= Bipolar transistor biasing =

Process necessary for BJT amplifiers to work correctly

A load line diagram, illustrating an operating point in the transistor's active region.

Biasing is the setting of the DC operating point of an electronic component. For bipolar junction transistors (BJTs), the operating point is defined as the steady-state DC collector-emitter voltage ($V_{\mathrm{ce}}$) and the collector current ($I_{\mathrm{c}}$) with no input signal applied. Bias circuits for BJTs are discussed in this article.

== Properties of bias circuits ==
In discrete circuits, bias circuits primarily consist of resistors. In integrated circuits, bias circuits are often more complicated – especially for bandgap voltage references and current mirrors. A bias circuit may also include elements such as temperature-dependent resistors, diodes, or additional voltage sources, depending on the expected range of operating conditions.

=== Modes of operation ===
In class-A amplifiers, the operating point is chosen such that the transistor stays in forward-active mode across the input signal's range. The operating point is often set near the center of the forward-active region, allowing for equal positive and negative swing in the input signal.

For digital operation (i.e. TTL), the operating point is chosen so that the transistor switches between the "on" (saturation) and "off" (cutoff) states.

=== Bias stability parameters ===
An effective bias circuit establishes an operating point that remains stable even when certain parameters vary. For BJTs, the following parameters can affect the operating point:

- Current gain ($\beta$). Varies with temperature and between different batches of the same part. Also depends on the collector-emitter voltage due to the Early effect.
- Base-emitter voltage ($V_{\mathrm{be}}$). Varies with temperature.
- Leakage current. Also varies with temperature.
- Supply voltage ($V_{\mathrm{cc}}$). Can vary for many reasons; for example, the circuit could be battery powered.

DESCRIPTION OF THE TASK ::
Copy the part of the transistor biasing text that runs from "- Leakage current." to "be battery powered.".

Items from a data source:
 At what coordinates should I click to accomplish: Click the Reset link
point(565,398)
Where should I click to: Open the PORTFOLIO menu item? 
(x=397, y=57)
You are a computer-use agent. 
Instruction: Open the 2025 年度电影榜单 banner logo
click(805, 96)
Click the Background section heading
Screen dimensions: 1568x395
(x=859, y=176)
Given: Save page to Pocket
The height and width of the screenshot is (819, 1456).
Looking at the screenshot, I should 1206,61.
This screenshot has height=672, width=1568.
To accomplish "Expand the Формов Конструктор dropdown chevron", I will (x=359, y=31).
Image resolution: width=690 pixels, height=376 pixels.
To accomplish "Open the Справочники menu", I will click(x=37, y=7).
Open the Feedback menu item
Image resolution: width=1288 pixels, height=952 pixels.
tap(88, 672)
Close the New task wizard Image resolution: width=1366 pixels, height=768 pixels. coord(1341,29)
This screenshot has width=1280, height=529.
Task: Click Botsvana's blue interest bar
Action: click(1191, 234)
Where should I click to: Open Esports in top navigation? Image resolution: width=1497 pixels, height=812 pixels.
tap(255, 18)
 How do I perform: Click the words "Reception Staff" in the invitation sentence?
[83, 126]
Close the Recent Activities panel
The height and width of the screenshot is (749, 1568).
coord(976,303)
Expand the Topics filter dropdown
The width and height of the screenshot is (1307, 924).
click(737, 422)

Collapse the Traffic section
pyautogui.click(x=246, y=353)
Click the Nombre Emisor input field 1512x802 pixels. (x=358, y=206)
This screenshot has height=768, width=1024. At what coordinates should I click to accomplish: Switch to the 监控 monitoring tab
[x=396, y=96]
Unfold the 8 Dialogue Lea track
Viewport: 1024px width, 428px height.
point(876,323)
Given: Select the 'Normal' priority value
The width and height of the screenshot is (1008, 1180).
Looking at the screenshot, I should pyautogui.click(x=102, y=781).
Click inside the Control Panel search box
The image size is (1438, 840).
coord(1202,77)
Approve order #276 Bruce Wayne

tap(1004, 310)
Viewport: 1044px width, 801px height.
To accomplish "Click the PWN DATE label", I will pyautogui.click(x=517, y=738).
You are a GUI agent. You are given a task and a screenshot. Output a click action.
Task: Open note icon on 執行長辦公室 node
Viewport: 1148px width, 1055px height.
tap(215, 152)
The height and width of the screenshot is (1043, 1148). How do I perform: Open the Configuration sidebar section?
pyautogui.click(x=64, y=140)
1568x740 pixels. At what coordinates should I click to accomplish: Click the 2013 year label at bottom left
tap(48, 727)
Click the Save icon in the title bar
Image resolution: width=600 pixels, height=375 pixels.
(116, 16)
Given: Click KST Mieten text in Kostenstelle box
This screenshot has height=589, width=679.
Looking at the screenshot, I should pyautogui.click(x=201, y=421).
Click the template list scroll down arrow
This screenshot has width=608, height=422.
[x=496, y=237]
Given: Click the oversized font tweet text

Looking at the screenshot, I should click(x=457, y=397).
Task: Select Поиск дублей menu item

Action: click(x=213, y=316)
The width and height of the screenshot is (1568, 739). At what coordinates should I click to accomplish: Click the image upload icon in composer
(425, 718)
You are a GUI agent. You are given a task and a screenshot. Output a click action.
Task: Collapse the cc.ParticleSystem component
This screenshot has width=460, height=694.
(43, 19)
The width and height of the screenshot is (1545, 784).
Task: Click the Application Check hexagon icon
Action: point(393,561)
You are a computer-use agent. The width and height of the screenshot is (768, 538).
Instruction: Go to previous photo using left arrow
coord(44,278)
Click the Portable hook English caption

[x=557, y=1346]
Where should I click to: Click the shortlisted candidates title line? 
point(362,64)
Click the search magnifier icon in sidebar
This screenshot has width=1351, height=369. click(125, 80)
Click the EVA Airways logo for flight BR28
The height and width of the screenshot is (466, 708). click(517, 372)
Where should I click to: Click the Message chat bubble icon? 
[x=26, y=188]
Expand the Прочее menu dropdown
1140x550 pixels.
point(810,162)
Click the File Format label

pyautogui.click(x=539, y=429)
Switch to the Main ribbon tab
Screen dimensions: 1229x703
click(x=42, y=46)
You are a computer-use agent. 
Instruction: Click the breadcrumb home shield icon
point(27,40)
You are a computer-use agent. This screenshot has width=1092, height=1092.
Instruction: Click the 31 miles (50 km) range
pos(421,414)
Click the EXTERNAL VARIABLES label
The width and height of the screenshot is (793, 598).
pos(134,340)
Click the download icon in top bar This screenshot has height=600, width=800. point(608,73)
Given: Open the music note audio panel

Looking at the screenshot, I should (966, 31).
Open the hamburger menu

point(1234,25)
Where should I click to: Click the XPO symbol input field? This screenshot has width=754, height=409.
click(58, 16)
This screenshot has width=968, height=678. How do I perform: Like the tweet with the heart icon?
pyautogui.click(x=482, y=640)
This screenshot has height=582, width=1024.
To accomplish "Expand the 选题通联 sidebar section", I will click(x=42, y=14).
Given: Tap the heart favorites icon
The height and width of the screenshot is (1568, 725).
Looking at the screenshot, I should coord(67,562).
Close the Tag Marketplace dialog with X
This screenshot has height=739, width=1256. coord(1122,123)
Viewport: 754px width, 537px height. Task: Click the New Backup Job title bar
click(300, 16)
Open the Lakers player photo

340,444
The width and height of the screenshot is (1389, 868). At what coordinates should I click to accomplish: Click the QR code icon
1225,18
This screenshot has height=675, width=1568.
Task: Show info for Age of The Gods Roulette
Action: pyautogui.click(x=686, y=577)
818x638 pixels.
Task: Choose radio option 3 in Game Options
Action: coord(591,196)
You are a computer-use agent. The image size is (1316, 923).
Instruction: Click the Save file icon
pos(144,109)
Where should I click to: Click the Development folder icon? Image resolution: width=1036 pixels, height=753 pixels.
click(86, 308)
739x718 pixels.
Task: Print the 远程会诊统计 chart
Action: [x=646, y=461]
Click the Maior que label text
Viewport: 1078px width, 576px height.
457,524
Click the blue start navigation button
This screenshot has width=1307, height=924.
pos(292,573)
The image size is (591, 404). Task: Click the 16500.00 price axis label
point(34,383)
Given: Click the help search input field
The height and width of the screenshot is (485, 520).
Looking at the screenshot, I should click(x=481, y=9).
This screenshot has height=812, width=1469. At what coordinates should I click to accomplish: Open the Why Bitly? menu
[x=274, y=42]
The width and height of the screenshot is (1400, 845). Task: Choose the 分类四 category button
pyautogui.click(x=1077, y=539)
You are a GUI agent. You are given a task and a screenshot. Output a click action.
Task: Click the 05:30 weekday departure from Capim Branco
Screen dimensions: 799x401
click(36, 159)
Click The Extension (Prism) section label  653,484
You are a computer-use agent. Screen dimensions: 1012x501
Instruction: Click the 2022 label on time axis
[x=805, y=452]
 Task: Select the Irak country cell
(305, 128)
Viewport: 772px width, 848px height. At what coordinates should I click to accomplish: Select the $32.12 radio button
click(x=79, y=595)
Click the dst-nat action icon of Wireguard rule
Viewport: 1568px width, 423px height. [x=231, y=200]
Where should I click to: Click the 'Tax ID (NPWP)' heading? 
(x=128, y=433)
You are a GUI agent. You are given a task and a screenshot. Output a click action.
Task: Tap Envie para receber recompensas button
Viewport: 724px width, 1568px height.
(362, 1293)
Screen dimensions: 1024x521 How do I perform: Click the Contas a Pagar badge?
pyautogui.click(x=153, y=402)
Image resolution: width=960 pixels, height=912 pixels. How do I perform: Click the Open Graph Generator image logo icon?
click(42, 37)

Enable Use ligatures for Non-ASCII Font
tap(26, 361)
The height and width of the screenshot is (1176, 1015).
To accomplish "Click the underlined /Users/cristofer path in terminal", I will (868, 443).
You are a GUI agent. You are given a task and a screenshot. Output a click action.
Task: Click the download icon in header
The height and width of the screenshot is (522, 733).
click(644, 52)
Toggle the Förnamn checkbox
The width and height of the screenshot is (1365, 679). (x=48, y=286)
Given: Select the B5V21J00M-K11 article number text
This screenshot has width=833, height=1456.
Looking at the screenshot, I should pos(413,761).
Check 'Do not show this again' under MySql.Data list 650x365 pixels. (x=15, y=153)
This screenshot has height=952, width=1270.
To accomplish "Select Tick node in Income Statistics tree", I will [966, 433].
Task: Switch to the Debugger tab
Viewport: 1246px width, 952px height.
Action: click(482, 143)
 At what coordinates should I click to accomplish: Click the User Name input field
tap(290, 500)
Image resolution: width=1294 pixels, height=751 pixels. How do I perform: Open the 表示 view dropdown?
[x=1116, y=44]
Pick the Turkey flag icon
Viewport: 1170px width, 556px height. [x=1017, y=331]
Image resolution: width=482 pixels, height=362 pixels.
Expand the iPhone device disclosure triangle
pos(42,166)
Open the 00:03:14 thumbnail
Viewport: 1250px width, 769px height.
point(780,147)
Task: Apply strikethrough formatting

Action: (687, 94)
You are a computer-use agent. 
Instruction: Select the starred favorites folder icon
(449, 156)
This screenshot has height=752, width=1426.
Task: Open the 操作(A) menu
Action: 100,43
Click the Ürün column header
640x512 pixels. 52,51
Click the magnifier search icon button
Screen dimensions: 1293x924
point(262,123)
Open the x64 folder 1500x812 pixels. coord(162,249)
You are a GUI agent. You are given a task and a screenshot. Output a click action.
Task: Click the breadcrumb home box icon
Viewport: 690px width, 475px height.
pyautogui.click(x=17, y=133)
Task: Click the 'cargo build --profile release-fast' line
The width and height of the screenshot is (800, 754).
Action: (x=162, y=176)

RESPONSE TO THE TASK ::
- Leakage current. Also varies with temperature.
- Supply voltage ($V_{\mathrm{cc}}$). Can vary for many reasons; for example, the circuit could be battery powered.